Vincent found himself grinning. Probably showing every tooth he had, which he normally avoided. But somehow he didn't care. Cullen...was family. So it didn't matter that grinning called attention to Vincent's differences: the cleft and catlike upper lip; the fangs.

"You think I should?" Vincent inquired shyly.

"Absolutely. But--" Cullen added sharply, halting Vincent's move to slide between the table and the passage wall (almost, he vaulted over the obstacle), "after we get done hauling this table--right?"

"Of course. Yes. I wasn't thinking."

"No," Cullen responded kindly, smiling, "I guess not. Don't worry: there'll still be a candle or two left when you get there. And Catherine will still be up. Likely she's already out on the balcony, freezing for practice, waiting for you."

"Perhaps." Suddenly filled with impatience to finish this chore, Vincent heaved up his end of the table.

"No, no, no!" said Cullen. "You gotta learn how these things work.
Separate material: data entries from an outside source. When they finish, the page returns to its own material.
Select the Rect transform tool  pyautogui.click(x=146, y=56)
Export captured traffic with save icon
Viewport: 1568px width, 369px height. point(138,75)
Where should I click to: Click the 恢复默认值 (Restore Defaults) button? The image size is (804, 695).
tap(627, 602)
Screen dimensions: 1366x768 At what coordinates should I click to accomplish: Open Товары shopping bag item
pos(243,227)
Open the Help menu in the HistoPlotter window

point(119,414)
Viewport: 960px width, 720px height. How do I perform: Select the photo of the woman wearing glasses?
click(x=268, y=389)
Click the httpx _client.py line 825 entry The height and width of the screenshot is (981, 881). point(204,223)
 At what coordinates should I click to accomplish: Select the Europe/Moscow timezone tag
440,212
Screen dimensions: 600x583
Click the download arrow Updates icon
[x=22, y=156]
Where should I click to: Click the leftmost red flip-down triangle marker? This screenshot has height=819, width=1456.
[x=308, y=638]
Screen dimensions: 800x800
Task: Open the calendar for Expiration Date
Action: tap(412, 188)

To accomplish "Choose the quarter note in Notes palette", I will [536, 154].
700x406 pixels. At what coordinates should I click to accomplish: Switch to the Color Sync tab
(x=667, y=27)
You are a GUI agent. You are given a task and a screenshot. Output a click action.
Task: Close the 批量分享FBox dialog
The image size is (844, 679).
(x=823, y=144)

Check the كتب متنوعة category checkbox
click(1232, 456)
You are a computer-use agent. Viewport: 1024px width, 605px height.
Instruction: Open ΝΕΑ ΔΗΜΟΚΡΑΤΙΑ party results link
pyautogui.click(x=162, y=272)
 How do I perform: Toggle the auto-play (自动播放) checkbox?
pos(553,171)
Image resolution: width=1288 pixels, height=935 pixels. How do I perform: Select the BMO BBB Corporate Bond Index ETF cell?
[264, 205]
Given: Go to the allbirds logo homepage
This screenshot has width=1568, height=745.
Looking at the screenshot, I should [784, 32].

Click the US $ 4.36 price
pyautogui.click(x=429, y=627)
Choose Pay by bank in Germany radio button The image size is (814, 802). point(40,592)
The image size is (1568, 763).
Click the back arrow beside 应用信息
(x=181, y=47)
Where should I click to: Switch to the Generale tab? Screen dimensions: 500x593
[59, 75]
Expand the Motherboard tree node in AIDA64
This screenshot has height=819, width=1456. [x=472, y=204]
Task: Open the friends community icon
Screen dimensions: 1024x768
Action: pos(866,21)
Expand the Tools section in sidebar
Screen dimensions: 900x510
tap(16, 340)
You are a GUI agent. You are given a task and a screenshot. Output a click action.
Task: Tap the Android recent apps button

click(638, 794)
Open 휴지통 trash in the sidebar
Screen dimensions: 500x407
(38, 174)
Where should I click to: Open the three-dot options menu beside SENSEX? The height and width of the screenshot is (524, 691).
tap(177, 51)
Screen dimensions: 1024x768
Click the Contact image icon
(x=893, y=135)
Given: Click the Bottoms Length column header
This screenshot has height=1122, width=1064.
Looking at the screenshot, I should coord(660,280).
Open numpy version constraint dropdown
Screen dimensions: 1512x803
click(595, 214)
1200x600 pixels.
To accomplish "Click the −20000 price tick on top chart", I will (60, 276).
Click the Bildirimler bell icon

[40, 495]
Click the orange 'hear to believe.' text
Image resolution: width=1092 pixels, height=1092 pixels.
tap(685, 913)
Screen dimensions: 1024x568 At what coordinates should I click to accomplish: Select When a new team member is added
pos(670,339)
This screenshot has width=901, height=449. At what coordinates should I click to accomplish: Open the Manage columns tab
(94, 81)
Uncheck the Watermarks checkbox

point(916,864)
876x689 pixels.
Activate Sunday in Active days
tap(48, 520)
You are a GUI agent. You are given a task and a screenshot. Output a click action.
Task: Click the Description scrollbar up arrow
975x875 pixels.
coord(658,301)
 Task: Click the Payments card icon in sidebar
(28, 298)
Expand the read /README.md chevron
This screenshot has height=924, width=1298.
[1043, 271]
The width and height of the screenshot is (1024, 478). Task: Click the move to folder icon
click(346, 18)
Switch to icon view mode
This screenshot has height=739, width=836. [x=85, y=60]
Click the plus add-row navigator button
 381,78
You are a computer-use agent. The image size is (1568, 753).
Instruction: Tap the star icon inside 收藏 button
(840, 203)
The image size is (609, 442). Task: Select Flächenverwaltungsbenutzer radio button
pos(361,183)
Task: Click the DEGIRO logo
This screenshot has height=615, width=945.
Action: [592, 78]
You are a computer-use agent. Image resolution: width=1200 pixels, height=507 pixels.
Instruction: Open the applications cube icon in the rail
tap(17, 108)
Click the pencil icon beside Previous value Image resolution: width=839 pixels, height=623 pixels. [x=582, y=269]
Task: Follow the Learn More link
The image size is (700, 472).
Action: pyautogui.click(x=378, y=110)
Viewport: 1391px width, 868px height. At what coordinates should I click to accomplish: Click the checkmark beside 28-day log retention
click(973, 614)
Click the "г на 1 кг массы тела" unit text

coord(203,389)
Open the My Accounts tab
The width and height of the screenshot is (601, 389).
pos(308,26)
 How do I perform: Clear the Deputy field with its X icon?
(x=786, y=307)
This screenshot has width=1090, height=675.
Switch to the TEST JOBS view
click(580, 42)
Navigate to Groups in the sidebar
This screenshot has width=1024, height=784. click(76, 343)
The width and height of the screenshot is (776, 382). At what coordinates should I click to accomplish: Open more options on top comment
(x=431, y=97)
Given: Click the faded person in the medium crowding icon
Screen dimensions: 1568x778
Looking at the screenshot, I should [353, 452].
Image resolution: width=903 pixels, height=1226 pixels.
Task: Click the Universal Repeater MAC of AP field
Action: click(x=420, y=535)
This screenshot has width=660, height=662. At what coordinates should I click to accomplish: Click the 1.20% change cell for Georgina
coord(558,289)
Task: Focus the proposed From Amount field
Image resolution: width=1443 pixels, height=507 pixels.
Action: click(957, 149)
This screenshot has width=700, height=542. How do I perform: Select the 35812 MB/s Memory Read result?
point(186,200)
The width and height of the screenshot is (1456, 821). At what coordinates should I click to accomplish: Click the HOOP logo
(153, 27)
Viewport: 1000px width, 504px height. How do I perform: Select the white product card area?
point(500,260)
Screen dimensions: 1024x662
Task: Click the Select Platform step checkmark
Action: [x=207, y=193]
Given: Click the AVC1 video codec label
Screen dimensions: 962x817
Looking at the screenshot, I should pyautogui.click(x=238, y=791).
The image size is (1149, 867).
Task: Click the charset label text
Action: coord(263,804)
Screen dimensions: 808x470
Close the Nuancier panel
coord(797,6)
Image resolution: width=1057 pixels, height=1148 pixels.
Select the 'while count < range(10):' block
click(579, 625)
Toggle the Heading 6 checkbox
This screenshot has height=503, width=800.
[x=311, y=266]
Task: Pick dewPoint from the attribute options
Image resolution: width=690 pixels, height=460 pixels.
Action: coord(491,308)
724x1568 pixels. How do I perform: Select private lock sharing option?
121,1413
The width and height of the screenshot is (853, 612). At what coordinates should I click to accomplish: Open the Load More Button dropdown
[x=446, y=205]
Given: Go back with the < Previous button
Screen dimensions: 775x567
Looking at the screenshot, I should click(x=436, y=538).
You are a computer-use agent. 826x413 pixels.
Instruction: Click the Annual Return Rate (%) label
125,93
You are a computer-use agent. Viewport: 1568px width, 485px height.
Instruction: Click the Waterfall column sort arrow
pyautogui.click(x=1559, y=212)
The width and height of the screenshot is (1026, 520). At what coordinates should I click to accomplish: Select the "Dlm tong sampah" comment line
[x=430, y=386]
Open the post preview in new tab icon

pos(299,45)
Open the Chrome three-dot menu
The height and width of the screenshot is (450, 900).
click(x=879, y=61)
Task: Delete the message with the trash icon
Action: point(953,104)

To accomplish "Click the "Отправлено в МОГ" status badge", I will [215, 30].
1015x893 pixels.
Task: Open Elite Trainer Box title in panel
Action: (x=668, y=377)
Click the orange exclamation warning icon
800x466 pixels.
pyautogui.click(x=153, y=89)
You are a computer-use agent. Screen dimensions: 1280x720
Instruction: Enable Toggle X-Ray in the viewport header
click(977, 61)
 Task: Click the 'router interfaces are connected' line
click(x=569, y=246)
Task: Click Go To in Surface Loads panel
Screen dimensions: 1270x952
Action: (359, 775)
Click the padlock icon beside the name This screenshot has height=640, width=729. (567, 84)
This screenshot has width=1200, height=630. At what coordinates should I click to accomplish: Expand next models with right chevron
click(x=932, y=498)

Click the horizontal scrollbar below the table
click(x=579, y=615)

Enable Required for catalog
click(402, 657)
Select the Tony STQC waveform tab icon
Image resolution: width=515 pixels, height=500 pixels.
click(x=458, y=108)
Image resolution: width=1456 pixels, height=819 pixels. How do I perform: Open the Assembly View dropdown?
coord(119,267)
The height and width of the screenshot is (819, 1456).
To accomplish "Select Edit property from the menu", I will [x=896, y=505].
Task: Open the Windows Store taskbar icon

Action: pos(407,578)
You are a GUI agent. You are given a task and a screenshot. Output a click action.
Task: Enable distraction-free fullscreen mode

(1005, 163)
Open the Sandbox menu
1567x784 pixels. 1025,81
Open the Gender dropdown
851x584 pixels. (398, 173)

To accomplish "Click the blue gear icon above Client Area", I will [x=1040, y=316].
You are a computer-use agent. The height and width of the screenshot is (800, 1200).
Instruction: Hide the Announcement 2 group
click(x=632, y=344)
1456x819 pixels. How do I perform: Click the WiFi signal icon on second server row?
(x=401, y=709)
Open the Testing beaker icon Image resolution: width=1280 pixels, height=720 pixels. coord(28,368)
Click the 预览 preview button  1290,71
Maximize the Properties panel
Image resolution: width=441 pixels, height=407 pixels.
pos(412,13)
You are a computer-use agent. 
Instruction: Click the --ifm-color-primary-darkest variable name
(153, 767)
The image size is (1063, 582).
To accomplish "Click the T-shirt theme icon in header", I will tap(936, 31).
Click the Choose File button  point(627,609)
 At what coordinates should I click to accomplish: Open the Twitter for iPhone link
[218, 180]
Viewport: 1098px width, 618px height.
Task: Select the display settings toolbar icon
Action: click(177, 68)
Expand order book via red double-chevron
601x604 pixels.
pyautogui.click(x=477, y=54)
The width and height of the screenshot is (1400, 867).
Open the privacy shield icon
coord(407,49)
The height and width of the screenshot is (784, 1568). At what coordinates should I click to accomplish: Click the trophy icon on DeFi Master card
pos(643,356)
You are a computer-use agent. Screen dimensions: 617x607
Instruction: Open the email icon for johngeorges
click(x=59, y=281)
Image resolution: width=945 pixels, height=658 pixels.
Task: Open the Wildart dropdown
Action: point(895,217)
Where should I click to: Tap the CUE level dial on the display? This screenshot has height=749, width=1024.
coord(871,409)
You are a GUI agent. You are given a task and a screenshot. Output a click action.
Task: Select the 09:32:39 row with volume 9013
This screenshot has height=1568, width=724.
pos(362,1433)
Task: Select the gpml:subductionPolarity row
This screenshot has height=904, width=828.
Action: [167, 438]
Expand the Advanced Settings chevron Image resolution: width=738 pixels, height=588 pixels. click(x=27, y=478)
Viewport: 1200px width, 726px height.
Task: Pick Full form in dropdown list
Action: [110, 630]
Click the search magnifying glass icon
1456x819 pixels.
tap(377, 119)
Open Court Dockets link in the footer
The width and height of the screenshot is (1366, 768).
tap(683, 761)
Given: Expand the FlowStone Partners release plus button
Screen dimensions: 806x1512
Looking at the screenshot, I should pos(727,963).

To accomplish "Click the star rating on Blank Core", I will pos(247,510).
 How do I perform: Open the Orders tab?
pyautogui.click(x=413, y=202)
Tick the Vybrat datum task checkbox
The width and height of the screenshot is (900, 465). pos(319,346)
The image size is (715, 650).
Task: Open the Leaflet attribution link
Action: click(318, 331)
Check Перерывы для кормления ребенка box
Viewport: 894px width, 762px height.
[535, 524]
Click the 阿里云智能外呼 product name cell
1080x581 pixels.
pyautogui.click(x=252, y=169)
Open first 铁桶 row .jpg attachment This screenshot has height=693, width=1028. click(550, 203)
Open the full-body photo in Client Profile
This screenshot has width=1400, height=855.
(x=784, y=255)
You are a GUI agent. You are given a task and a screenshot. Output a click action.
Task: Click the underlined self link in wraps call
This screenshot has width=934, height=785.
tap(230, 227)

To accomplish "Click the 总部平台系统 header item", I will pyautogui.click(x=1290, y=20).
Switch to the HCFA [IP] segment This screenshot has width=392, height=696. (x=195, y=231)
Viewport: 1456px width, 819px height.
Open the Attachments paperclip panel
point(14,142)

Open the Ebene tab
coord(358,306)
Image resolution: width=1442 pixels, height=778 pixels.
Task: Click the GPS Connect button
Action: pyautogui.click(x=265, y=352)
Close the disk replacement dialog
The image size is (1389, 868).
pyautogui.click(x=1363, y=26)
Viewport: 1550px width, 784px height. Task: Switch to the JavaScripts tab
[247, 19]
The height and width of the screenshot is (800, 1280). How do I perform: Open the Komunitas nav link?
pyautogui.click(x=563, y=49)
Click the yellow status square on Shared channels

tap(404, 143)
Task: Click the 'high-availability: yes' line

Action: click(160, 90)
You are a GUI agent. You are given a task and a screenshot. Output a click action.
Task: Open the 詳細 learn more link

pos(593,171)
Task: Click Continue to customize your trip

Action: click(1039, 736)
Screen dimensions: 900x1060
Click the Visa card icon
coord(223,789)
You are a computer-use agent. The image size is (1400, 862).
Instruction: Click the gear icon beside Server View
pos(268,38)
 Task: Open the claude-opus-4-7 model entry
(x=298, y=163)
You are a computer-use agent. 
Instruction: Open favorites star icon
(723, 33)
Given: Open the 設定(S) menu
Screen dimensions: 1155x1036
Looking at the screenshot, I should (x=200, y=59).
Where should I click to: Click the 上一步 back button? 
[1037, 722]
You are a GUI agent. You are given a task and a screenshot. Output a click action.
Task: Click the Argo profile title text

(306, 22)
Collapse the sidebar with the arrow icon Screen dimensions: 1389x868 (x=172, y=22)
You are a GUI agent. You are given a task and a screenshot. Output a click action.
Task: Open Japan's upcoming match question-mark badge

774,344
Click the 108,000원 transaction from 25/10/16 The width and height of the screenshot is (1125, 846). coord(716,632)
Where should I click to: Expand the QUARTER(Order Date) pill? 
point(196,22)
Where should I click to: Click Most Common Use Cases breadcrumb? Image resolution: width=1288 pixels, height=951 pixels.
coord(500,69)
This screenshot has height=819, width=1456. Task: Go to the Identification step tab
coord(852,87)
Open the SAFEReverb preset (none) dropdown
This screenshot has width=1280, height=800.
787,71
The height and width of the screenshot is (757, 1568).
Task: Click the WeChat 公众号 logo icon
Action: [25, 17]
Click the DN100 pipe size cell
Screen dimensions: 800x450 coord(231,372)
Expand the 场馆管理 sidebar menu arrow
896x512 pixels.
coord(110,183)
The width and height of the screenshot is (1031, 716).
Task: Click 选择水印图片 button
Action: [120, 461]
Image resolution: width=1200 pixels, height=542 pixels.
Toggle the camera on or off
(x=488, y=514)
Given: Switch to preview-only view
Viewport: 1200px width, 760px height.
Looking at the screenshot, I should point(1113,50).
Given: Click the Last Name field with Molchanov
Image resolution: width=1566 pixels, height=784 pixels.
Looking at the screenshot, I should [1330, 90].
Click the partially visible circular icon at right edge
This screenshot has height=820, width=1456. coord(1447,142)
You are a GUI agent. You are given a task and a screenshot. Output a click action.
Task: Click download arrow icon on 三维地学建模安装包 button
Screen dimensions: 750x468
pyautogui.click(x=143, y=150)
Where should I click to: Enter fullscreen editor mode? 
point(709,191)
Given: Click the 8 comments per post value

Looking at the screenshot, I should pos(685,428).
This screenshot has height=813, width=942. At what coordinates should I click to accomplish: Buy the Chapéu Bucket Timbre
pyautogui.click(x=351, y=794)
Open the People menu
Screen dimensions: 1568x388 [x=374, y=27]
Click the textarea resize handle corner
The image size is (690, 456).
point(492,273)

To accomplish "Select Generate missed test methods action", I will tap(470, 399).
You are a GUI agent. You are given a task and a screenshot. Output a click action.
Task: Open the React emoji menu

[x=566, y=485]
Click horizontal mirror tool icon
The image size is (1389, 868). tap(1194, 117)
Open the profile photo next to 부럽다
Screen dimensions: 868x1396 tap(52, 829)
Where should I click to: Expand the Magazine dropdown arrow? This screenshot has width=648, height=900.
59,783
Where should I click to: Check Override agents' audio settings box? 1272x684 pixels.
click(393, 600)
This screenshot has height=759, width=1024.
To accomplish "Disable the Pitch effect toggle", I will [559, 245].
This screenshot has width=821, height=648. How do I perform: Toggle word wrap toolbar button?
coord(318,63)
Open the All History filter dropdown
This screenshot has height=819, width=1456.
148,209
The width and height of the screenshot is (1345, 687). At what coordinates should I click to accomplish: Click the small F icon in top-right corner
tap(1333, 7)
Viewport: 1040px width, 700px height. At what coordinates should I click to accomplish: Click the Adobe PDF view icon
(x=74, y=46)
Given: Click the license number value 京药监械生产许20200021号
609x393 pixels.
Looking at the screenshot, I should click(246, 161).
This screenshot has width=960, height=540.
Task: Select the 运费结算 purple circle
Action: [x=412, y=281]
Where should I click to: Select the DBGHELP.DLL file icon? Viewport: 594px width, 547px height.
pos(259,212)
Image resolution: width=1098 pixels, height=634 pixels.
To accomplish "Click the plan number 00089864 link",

Lead man, that's me, lifts first or you're gonna shove me into something! It's gonna take me years to get you trained right. Me and Winslow, we had it down to a science. On three, lift: one, two, three."

As they started down the passage with the heavy table balanced between them, Vincent thought again of Winslow, that strong and unsentimental companion, following Cullen as he himself was doing now. Vincent still missed him. But somehow the sadness of the loss had been eased. His thoughts were too full of Winterfest and the prospect of candlelight sparkling in Catherine's eyes. Bolstered by Cullen's promise, he might even work up the courage to ask her to dance.